_Input for this task_
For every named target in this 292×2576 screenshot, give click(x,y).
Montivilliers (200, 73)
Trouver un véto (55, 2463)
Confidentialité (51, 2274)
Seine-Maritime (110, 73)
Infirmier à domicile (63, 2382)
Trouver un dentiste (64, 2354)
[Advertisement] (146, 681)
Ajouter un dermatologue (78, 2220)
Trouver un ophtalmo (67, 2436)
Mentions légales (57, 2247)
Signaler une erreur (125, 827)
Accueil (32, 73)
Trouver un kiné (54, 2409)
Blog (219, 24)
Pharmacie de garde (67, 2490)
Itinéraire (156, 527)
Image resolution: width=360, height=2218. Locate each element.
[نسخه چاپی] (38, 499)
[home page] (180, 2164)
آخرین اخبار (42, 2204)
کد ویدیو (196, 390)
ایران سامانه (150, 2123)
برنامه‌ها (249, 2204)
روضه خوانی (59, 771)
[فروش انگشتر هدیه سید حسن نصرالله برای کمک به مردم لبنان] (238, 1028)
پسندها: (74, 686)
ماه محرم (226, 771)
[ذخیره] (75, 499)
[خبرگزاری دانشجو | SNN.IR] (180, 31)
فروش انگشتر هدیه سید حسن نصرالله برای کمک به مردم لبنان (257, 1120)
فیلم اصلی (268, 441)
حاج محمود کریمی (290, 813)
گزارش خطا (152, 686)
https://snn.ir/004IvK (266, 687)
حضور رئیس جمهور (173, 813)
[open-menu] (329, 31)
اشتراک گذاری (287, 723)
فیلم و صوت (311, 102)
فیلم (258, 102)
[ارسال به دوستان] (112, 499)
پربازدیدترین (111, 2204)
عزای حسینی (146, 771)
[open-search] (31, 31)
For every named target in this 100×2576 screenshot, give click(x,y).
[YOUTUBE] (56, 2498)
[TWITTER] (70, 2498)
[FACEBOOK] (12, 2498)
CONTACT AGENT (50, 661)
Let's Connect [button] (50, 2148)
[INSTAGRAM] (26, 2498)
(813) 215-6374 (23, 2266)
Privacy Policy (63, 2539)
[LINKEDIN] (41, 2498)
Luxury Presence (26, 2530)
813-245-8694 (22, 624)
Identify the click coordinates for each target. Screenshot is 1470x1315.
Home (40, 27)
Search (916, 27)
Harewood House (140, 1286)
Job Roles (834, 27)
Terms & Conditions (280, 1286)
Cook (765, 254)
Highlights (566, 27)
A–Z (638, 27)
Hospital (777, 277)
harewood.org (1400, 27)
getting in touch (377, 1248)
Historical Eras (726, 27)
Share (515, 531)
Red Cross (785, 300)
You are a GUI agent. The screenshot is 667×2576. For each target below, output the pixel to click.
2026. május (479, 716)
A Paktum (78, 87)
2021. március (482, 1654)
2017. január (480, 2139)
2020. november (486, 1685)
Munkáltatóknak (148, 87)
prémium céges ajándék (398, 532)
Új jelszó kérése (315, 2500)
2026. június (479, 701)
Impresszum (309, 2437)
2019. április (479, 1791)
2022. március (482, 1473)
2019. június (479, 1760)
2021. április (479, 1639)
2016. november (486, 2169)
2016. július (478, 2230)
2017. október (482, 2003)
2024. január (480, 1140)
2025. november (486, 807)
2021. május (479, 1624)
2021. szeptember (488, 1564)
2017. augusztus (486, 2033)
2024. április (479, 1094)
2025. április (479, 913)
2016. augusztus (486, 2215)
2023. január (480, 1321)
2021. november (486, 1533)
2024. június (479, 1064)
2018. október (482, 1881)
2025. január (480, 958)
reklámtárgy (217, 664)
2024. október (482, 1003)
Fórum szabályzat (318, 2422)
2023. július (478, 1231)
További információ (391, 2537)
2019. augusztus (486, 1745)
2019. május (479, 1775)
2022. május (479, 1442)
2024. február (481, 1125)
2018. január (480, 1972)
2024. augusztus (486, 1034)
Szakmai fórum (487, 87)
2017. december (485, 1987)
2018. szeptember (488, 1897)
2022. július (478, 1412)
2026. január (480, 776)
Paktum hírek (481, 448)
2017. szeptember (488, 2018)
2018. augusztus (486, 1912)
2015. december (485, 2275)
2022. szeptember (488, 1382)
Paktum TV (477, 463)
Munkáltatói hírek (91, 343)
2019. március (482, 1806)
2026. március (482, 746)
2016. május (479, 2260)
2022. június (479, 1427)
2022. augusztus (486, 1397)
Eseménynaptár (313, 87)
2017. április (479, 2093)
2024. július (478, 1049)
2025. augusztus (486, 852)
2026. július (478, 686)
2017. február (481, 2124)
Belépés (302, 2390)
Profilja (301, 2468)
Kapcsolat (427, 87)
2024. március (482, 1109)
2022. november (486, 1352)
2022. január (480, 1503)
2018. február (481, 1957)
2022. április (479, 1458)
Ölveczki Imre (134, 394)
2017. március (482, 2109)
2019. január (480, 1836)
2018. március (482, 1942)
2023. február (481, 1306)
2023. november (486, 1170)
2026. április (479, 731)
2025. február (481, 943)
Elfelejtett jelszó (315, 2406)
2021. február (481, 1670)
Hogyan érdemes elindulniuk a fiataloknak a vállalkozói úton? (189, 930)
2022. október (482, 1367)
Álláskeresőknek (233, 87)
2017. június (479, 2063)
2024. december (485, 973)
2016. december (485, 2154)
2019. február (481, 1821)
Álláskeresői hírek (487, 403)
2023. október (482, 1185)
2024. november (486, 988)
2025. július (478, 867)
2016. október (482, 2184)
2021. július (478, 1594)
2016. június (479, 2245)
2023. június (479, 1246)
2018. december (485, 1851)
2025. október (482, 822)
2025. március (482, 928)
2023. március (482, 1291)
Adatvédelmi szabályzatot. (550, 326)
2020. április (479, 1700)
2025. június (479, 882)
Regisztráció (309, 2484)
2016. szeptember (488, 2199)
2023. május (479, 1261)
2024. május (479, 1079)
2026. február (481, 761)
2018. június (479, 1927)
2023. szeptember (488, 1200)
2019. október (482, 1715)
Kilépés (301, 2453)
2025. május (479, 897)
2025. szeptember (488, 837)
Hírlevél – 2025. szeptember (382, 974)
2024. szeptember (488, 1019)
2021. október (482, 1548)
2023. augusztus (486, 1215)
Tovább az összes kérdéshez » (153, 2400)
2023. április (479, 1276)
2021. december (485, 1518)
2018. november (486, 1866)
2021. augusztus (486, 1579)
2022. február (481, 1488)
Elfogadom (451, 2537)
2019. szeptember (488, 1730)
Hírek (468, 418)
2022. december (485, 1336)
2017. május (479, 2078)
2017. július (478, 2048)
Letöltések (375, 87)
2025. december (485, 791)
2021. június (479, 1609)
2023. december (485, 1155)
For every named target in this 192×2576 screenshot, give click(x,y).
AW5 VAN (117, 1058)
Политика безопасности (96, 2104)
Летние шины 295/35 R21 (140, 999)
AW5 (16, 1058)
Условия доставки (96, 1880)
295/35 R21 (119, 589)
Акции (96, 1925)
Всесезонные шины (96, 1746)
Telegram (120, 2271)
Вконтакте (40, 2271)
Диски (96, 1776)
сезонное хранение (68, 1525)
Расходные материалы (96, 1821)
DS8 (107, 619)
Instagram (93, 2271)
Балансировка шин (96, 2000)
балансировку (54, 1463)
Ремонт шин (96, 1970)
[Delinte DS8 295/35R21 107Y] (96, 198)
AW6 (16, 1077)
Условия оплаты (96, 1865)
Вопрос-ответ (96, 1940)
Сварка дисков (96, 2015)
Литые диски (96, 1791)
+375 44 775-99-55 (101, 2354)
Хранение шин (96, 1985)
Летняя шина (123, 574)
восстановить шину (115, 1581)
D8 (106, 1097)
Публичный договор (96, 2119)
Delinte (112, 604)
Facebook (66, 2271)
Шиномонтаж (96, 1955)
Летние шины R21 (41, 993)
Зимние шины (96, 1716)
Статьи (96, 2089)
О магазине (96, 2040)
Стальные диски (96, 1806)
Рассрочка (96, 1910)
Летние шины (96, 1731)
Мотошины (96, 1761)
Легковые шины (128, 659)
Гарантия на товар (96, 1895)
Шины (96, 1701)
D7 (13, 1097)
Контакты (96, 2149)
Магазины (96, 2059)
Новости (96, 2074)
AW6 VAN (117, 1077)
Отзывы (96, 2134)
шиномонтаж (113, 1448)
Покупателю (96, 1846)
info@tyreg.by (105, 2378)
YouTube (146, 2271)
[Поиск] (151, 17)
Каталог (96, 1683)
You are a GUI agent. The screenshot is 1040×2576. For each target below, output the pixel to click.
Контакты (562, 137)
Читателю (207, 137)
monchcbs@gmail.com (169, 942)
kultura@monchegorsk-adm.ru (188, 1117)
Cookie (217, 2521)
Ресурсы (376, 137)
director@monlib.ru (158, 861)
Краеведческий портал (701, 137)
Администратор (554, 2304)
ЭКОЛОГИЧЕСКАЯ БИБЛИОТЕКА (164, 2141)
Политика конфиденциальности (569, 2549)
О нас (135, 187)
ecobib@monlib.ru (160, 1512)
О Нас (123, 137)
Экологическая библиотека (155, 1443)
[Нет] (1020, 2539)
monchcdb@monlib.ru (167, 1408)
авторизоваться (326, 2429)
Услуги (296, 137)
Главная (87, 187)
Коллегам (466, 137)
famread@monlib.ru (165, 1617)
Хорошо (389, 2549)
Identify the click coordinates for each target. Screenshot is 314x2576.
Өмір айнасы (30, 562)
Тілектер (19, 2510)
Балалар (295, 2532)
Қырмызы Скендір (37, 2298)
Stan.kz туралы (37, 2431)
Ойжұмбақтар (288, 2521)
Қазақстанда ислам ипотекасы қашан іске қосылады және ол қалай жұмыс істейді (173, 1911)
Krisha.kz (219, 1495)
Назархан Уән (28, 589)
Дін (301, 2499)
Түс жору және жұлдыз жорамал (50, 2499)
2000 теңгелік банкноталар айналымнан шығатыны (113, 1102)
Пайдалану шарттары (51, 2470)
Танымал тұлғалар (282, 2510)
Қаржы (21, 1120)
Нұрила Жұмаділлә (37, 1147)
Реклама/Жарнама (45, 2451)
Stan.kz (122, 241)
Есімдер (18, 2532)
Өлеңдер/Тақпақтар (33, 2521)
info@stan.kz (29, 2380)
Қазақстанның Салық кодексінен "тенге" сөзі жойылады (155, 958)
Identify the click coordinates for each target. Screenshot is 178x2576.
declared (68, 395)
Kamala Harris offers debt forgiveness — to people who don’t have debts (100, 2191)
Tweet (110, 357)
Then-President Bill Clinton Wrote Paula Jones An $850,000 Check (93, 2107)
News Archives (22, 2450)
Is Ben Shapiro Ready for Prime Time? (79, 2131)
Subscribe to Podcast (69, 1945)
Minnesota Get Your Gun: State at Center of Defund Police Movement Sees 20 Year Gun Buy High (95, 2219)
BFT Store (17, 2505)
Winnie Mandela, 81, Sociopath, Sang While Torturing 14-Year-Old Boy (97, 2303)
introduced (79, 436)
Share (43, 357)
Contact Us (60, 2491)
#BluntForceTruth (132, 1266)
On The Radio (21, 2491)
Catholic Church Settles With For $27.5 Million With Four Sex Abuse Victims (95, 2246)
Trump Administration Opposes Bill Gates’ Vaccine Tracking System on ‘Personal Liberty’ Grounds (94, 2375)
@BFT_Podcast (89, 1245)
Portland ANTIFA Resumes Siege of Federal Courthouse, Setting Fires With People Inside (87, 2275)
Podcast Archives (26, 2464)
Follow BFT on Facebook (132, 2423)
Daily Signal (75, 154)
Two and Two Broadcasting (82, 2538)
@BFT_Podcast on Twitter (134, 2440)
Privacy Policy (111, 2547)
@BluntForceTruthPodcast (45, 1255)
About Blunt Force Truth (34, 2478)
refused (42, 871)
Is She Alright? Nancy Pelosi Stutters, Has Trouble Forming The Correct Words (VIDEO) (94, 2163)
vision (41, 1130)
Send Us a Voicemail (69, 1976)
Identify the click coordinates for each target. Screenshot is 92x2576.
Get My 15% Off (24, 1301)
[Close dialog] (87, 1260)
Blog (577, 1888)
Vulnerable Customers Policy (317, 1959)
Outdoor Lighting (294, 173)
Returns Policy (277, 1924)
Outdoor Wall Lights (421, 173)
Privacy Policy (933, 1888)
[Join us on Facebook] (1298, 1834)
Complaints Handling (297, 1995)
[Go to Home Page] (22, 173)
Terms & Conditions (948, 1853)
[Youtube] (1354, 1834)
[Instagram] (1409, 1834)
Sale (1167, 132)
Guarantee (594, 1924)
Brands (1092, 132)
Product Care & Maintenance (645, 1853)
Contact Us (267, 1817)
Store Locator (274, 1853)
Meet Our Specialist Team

_Exercise task_
Change "Red Cross" to "Red Crescent" in the data between the lines holding "Highlights (566, 27)" and "2024. október (482, 1003)", inclusive, and give those lines again with nothing else altered.

_Written solution_
Highlights (566, 27)
A–Z (638, 27)
Hospital (777, 277)
harewood.org (1400, 27)
getting in touch (377, 1248)
Historical Eras (726, 27)
Share (515, 531)
Red Crescent (785, 300)
You are a GUI agent. The screenshot is 667×2576. For each target below, output the pixel to click.
2026. május (479, 716)
A Paktum (78, 87)
2021. március (482, 1654)
2017. január (480, 2139)
2020. november (486, 1685)
Munkáltatóknak (148, 87)
prémium céges ajándék (398, 532)
Új jelszó kérése (315, 2500)
2026. június (479, 701)
Impresszum (309, 2437)
2019. április (479, 1791)
2022. március (482, 1473)
2019. június (479, 1760)
2021. április (479, 1639)
2016. november (486, 2169)
2016. július (478, 2230)
2017. október (482, 2003)
2024. január (480, 1140)
2025. november (486, 807)
2021. május (479, 1624)
2021. szeptember (488, 1564)
2017. augusztus (486, 2033)
2024. április (479, 1094)
2025. április (479, 913)
2016. augusztus (486, 2215)
2023. január (480, 1321)
2021. november (486, 1533)
2024. június (479, 1064)
2018. október (482, 1881)
2025. január (480, 958)
reklámtárgy (217, 664)
2024. október (482, 1003)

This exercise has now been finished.